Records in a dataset

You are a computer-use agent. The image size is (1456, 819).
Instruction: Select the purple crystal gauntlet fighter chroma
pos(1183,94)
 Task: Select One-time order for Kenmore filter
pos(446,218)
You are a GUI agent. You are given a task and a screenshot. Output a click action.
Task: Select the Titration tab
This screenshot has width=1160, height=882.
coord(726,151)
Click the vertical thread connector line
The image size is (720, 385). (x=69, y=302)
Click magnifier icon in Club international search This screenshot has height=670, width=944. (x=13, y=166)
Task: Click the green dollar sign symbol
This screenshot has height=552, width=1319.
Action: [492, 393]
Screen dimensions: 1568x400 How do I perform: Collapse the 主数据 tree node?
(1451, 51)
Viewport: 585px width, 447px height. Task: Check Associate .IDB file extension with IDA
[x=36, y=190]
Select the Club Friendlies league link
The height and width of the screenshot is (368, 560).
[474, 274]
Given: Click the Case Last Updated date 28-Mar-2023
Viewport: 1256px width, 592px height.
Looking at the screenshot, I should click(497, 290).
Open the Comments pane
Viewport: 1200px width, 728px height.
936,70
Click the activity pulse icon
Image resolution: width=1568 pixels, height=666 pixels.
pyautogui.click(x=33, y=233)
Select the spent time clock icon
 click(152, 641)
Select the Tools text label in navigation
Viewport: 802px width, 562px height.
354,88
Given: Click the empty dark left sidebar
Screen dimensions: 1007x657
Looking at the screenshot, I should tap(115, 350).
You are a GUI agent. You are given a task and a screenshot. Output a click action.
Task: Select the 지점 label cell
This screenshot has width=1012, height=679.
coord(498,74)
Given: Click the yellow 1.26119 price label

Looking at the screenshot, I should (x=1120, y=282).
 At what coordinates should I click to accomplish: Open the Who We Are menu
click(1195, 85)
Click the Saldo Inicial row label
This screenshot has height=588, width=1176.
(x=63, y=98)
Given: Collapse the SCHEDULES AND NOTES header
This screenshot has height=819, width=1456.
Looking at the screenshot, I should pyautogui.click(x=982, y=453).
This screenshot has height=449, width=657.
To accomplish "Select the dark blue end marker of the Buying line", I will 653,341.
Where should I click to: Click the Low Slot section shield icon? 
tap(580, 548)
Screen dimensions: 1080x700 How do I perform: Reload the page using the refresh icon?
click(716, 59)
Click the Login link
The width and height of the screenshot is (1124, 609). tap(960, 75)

Stated exercise: Reproduce the stretch of items above, starting at the line containing "Open the Comments pane" and ending with the line containing "click(1195, 85)", both included.

The reply:
Open the Comments pane
Viewport: 1200px width, 728px height.
936,70
Click the activity pulse icon
Image resolution: width=1568 pixels, height=666 pixels.
pyautogui.click(x=33, y=233)
Select the spent time clock icon
 click(152, 641)
Select the Tools text label in navigation
Viewport: 802px width, 562px height.
354,88
Given: Click the empty dark left sidebar
Screen dimensions: 1007x657
Looking at the screenshot, I should tap(115, 350).
You are a GUI agent. You are given a task and a screenshot. Output a click action.
Task: Select the 지점 label cell
This screenshot has width=1012, height=679.
coord(498,74)
Given: Click the yellow 1.26119 price label

Looking at the screenshot, I should (x=1120, y=282).
 At what coordinates should I click to accomplish: Open the Who We Are menu
click(1195, 85)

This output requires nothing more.